Water Treatment Industry Pressure Gauge ZHOUSHAN JIAERLING METER CO.,LTD , https://www.zsjrlmeter.com
An adaptive algorithm unique to an innovative DPD linearization circuit
In wireless communication systems, achieving a balance between power amplifier (PA) linearity and efficiency is a critical challenge. Engineers are continuously seeking advanced digital predistortion (DPD) technologies that can enhance the performance of wideband RF PAs while maintaining high efficiency. This article explores various digital predistortion techniques and introduces an innovative adaptive algorithm designed for a novel DPD linearization circuit.
Volterra-based adaptive DPD circuits offer a promising solution by enabling both high linearity and efficiency in RF PAs. These circuits extend the linear operating range of the PA, reduce the crest factor, and improve power delivery without compromising signal integrity. They also help meet stringent spectral efficiency and modulation accuracy requirements, making them ideal for modern wireless applications.

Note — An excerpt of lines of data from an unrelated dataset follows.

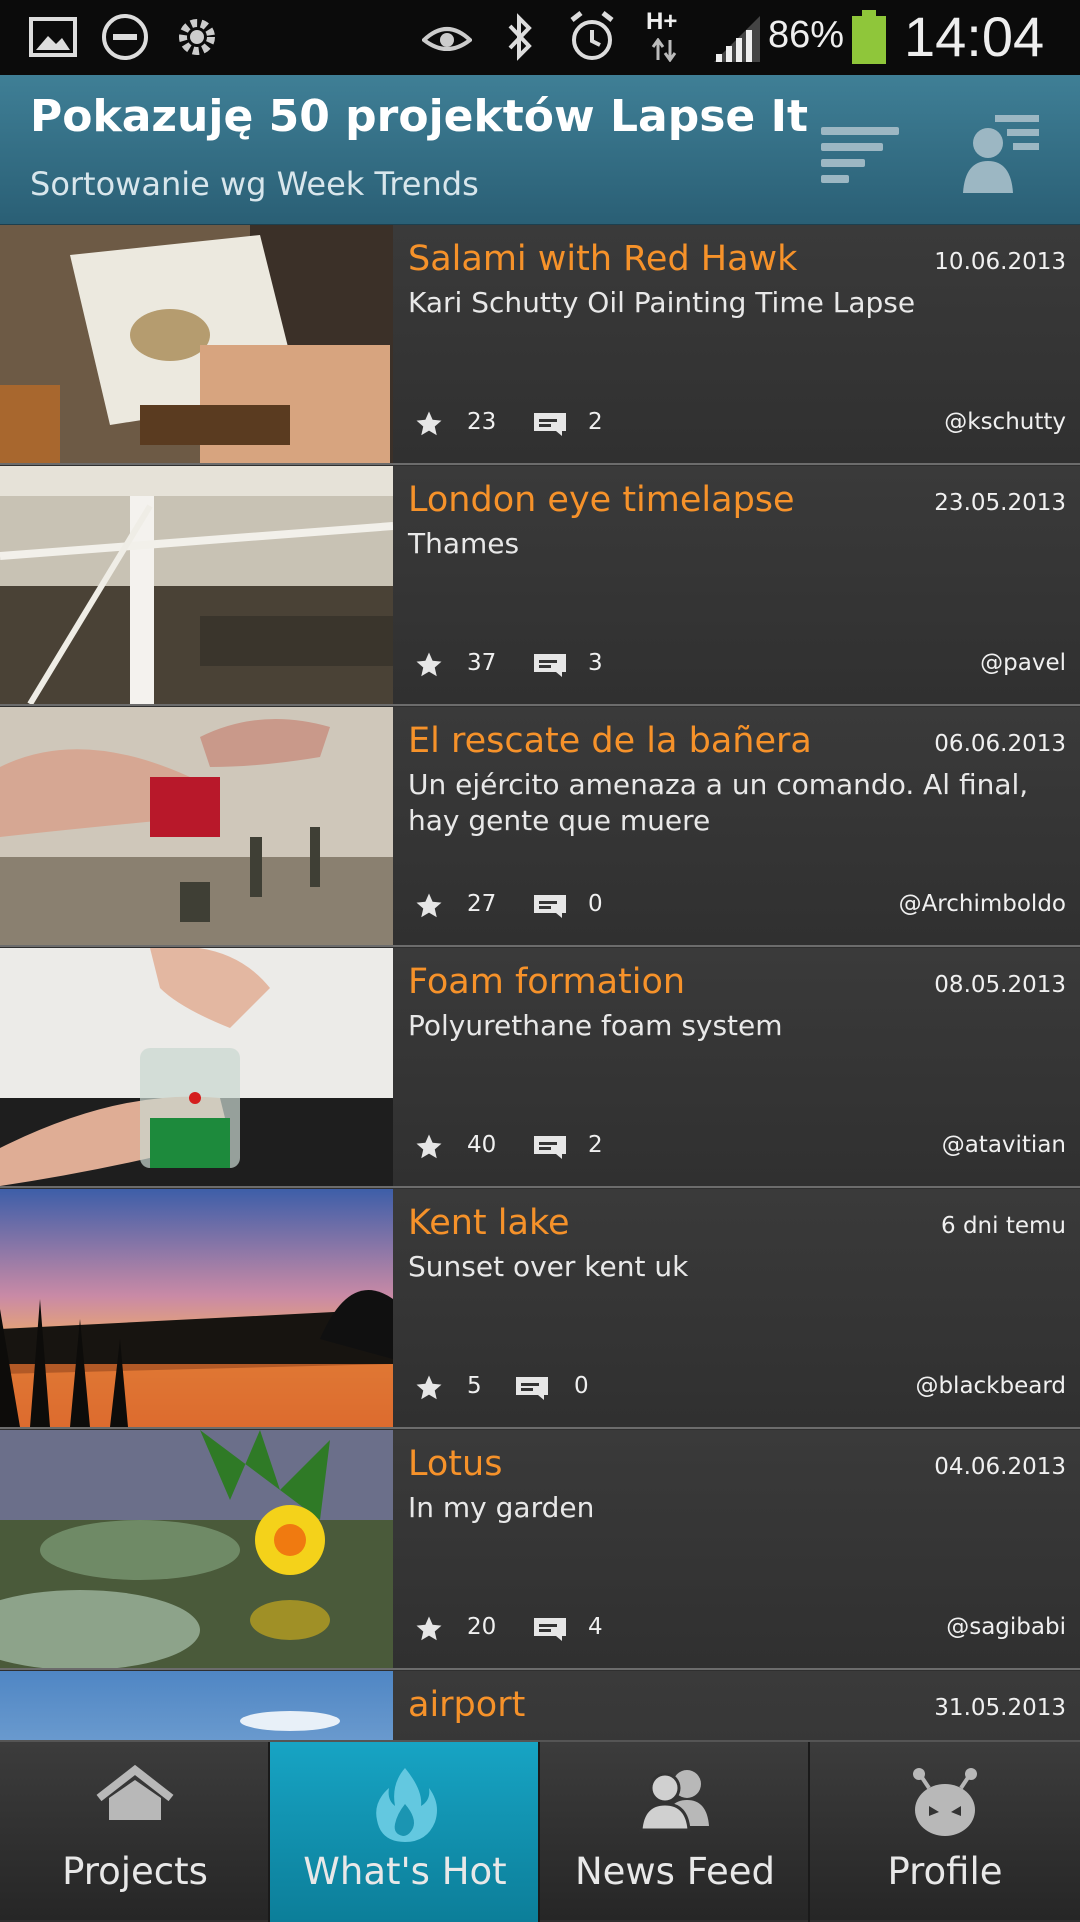 The image size is (1080, 1922). What do you see at coordinates (406, 1805) in the screenshot?
I see `flame-icon` at bounding box center [406, 1805].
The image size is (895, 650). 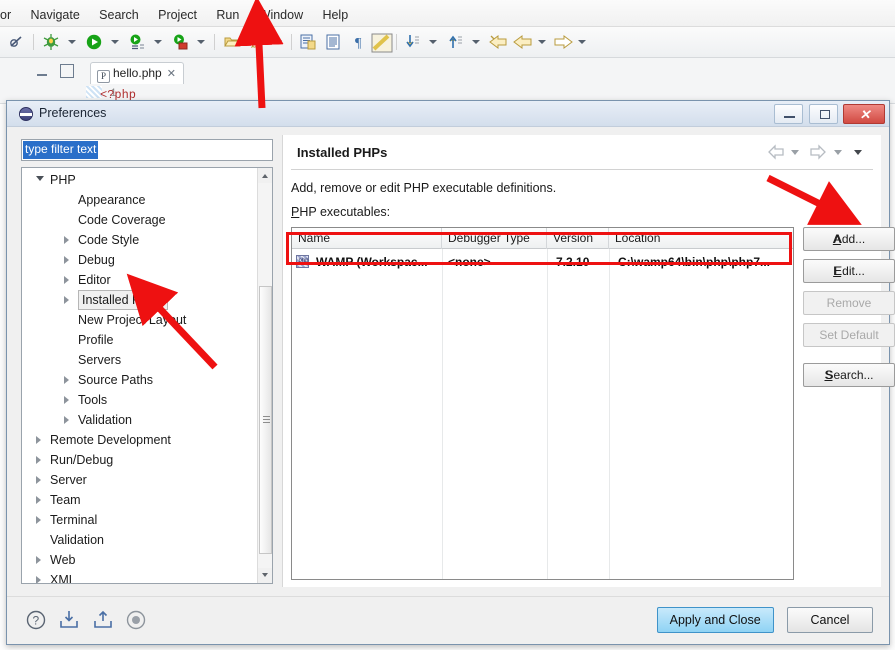 What do you see at coordinates (17, 44) in the screenshot?
I see `toggle-breakpoint-icon` at bounding box center [17, 44].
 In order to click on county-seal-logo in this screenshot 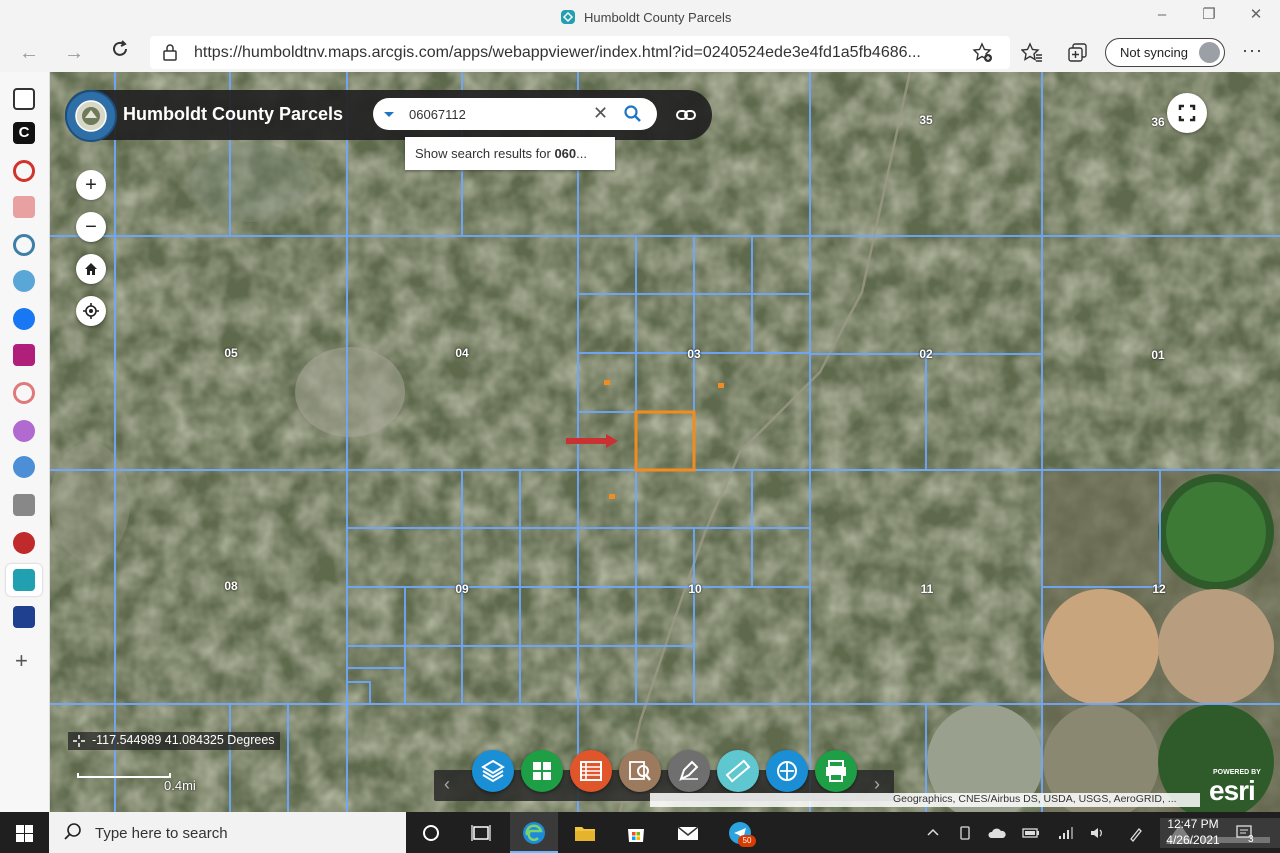, I will do `click(91, 116)`.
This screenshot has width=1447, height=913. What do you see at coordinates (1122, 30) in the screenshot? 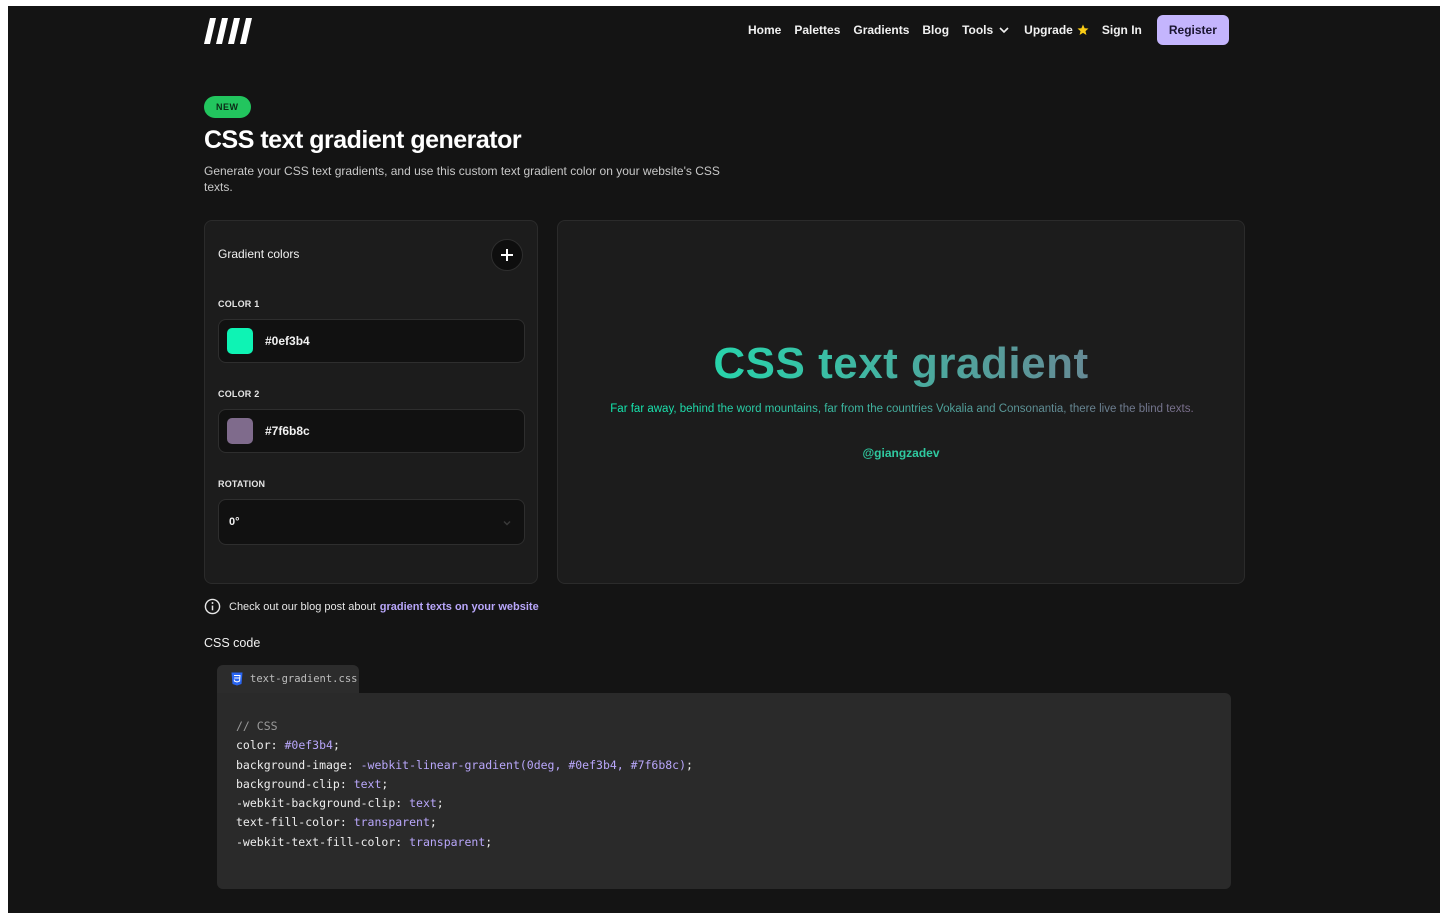
I see `nav-sign-in: Sign In` at bounding box center [1122, 30].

The GC5322 transmitter solution from Texas Instruments integrates digital up-conversion, crest factor reduction, and DPD into a single, highly integrated ASSP. Fabricated using a 0.13-micron CMOS process, this chip supports a 30 MHz signal bandwidth and is "modulation-agnostic," meaning it can handle multiple standards like CDMA2000, WCDMA, TD-SCDMA, WiMAX, and LTE. It reduces peak-to-average power ratio (PAR) by up to 6 dB for 3G signals and improves adjacent channel power ratio (ACPR) by 4 dB for OFDM. The system can correct nonlinearities up to order 11 and manage PA storage effects of up to 200 ns, significantly improving ACPR and power efficiency—sometimes by more than 20 dB and 4 times respectively.
Efficient PAs are essential in base stations, where they account for about 30% of total system costs. As energy costs rise and environmental concerns grow, there's a strong push toward greener, more efficient technologies. With increasing demands for higher spectral efficiency and wider signal bandwidths, PA linearity has become a key design consideration for next-generation base stations.
Traditional analog and RF linearization techniques have been largely replaced by adaptive DPD, which offers better performance at lower cost. The growing computational power of DSPs and ASSPs has made digital pre-distortion increasingly viable. The GC5322 solution, with its real-time adaptive control, allows for flexible optimization across various RF architectures and modulation standards.
High PAR signals, such as those found in 3G CDMA and multi-carrier OFDM systems, require precise error vector magnitude (EVM) control. Non-constant envelope modulations, like QAM, demand high linearity from the PA, which is often limited. Linearization techniques like DPD help mitigate these issues, especially when used with advanced PA topologies like Doherty amplifiers.
While conventional class AB amplifiers operate at 5–10% efficiency, modern solutions using DPD and GaN or GaAs transistors can achieve nearly 50% efficiency. This improvement is crucial for reducing power consumption and operational costs in base stations.
Moving forward, we will explore the need for a highly accurate model in predistortion schemes, focusing on how memory effects and nonlinearities impact performance. Understanding these factors is essential for designing effective and robust DPD systems.